Dataset rows:
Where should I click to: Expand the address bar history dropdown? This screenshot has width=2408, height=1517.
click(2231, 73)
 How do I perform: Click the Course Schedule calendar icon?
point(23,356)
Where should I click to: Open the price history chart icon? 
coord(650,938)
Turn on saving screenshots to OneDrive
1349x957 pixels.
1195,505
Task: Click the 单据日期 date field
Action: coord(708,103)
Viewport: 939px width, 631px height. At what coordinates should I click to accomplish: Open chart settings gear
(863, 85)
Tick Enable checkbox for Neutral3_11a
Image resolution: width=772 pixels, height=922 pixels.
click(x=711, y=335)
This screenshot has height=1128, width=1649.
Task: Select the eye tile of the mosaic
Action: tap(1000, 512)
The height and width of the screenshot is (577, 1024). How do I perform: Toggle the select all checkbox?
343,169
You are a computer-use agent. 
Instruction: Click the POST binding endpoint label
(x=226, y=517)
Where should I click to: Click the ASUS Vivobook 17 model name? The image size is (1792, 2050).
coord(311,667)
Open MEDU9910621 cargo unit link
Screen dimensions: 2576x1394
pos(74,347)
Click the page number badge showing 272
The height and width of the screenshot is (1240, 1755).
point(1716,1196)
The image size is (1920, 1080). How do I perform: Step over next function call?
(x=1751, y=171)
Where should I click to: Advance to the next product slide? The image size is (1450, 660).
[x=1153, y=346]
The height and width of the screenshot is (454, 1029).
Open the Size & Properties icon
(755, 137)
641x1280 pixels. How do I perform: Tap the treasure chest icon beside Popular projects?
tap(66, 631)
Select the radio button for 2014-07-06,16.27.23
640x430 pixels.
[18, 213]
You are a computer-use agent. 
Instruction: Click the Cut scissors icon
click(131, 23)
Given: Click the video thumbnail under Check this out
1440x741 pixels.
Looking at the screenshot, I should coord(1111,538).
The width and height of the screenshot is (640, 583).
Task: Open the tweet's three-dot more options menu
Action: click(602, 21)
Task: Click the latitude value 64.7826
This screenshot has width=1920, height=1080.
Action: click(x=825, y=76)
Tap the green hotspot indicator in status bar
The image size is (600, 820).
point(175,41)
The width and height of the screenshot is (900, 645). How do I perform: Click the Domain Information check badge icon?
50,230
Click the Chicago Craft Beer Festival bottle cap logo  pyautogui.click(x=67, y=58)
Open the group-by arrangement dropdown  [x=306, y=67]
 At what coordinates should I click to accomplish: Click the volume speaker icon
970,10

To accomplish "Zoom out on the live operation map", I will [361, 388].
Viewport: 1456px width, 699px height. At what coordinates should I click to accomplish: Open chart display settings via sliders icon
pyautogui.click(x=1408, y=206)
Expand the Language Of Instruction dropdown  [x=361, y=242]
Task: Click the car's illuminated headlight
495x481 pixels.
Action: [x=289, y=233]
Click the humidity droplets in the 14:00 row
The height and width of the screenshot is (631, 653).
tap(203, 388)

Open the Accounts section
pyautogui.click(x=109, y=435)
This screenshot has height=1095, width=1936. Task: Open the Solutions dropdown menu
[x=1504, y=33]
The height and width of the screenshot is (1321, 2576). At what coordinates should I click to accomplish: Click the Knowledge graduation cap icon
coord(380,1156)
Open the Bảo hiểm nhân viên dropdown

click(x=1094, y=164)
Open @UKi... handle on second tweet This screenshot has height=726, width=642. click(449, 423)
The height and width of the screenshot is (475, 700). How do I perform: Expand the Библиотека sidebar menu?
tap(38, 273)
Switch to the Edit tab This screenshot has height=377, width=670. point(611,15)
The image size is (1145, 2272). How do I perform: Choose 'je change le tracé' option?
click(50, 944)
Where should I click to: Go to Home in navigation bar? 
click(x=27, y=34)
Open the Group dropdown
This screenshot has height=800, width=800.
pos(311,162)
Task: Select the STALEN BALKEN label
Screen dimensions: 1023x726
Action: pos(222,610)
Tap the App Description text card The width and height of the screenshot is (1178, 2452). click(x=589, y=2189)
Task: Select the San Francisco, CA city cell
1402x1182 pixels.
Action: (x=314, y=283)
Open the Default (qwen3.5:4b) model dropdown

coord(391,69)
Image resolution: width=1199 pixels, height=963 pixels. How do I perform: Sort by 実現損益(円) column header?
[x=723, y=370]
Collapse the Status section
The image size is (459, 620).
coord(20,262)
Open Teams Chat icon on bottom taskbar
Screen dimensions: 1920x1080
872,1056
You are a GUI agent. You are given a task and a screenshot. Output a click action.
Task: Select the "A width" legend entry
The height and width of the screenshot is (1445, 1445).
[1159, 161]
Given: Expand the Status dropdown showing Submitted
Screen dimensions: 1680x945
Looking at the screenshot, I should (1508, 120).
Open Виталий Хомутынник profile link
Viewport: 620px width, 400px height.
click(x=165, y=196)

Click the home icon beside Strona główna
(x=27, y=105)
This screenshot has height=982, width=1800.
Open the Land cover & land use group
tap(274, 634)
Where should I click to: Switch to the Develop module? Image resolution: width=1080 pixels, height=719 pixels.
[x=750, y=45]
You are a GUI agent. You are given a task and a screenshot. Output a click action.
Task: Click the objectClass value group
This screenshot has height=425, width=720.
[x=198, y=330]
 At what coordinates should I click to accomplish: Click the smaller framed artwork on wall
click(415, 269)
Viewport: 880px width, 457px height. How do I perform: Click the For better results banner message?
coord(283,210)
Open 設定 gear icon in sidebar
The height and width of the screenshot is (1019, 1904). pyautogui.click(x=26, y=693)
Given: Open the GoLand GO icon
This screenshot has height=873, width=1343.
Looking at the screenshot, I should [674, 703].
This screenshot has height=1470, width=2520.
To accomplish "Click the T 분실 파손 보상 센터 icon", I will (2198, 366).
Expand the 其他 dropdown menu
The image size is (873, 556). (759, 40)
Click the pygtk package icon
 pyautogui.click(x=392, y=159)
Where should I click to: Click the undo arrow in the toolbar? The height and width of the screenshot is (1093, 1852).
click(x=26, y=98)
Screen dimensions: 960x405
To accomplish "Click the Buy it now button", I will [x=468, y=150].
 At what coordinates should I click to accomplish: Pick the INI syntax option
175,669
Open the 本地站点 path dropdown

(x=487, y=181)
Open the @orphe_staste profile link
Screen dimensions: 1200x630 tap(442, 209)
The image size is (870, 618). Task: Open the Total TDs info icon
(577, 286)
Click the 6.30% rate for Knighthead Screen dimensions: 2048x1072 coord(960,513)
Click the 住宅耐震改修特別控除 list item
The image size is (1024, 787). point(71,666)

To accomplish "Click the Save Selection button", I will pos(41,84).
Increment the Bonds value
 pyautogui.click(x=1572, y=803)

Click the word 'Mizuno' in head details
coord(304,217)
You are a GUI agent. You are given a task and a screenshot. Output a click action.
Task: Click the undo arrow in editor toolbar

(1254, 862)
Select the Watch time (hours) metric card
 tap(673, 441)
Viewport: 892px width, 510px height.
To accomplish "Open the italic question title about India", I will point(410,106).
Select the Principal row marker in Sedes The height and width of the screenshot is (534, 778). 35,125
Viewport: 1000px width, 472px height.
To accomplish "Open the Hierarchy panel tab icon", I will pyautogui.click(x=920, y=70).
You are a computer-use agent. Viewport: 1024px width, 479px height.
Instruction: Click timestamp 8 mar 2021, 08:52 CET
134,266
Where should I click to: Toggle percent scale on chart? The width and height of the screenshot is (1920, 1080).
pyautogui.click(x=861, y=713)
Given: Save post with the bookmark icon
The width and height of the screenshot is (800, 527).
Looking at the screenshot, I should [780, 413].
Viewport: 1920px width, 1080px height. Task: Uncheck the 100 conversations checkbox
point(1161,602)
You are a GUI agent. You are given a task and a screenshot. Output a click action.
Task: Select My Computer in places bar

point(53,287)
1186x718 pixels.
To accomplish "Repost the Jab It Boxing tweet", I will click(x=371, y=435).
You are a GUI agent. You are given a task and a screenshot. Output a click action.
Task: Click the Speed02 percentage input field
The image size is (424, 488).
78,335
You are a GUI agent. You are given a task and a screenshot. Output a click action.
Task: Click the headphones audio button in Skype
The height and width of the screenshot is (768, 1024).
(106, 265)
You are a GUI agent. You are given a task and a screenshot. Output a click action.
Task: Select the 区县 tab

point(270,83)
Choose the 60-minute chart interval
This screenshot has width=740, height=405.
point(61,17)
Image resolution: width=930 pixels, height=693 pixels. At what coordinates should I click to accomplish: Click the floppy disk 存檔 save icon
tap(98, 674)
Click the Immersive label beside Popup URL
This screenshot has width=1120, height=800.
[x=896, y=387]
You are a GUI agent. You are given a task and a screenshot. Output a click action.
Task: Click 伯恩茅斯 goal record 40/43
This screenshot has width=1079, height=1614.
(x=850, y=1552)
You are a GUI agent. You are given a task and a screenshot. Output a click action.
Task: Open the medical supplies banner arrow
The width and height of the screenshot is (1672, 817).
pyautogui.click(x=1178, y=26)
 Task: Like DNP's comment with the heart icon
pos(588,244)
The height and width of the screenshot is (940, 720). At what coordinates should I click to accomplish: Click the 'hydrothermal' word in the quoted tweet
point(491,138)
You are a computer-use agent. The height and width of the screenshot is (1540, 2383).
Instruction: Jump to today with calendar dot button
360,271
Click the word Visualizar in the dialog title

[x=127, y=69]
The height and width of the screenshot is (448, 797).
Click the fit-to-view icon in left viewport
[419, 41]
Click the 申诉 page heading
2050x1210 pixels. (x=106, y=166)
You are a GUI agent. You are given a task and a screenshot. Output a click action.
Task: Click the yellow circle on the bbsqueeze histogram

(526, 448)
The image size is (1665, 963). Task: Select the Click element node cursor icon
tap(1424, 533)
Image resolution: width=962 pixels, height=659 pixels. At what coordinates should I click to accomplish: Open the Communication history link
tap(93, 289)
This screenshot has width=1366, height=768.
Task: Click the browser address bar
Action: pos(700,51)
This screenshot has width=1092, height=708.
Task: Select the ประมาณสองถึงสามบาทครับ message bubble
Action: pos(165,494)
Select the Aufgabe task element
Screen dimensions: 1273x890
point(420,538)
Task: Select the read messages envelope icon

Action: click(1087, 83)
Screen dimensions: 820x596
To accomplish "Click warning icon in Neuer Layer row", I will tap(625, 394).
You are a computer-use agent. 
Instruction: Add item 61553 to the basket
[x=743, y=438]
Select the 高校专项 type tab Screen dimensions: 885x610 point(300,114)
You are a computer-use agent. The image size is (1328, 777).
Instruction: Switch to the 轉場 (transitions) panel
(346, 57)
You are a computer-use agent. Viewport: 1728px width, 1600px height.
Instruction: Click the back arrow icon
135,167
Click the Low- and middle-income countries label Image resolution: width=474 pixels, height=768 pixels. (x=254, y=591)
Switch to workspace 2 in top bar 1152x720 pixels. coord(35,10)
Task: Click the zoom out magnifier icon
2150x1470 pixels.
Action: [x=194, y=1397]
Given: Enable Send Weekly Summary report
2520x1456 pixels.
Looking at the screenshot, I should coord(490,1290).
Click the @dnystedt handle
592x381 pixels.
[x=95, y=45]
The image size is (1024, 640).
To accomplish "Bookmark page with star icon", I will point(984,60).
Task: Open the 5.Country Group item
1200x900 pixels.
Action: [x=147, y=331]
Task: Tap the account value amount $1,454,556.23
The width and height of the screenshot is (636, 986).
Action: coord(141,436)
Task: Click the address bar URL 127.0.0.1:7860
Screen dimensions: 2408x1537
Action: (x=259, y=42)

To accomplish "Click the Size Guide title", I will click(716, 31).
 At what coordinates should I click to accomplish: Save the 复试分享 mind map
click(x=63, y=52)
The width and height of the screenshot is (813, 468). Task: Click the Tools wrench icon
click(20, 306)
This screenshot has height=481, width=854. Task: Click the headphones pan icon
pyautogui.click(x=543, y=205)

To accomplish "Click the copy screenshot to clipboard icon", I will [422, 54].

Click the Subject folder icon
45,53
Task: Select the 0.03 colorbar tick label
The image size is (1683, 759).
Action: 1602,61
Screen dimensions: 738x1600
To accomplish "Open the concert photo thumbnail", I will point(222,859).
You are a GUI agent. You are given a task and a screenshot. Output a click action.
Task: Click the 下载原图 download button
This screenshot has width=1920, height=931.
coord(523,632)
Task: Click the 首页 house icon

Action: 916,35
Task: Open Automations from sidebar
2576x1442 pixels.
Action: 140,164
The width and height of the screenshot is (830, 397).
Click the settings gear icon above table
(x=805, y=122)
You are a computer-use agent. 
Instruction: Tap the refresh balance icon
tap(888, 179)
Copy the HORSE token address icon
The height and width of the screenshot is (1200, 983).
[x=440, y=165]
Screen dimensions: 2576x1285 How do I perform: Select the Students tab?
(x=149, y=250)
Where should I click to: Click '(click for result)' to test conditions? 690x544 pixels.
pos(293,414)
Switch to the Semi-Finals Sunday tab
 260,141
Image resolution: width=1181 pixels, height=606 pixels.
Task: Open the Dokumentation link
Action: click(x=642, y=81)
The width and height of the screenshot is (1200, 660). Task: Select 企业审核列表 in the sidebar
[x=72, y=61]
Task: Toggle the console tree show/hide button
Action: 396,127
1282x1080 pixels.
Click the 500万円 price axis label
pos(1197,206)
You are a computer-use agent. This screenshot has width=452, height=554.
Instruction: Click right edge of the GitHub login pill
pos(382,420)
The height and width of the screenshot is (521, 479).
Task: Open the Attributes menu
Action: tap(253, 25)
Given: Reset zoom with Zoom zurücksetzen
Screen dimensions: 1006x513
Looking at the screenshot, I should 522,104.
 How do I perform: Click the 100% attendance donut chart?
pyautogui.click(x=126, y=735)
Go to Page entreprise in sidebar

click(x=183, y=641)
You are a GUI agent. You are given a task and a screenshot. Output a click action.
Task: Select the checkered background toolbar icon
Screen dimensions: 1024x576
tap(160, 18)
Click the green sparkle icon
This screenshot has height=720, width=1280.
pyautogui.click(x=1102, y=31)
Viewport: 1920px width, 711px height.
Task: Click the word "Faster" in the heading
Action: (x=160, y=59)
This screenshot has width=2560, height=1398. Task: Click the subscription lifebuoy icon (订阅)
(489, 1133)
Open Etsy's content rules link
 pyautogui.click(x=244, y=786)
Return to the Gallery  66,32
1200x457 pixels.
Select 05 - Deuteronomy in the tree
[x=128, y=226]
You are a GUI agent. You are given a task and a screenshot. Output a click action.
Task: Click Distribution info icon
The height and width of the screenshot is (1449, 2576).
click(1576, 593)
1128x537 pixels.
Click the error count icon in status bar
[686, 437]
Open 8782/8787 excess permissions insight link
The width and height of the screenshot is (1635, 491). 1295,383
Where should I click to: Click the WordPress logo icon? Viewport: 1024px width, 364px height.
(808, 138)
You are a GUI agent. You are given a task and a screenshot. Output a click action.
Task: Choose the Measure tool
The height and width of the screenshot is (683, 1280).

### [Task description]
Copy the stretch of material from the line containing "Image resolution: width=930" through the line containing "[x=896, y=387]", word for word, with both of those lines included.

### [Response]
Image resolution: width=930 pixels, height=693 pixels. At what coordinates should I click to accomplish: Click the floppy disk 存檔 save icon
tap(98, 674)
Click the Immersive label beside Popup URL
This screenshot has width=1120, height=800.
[x=896, y=387]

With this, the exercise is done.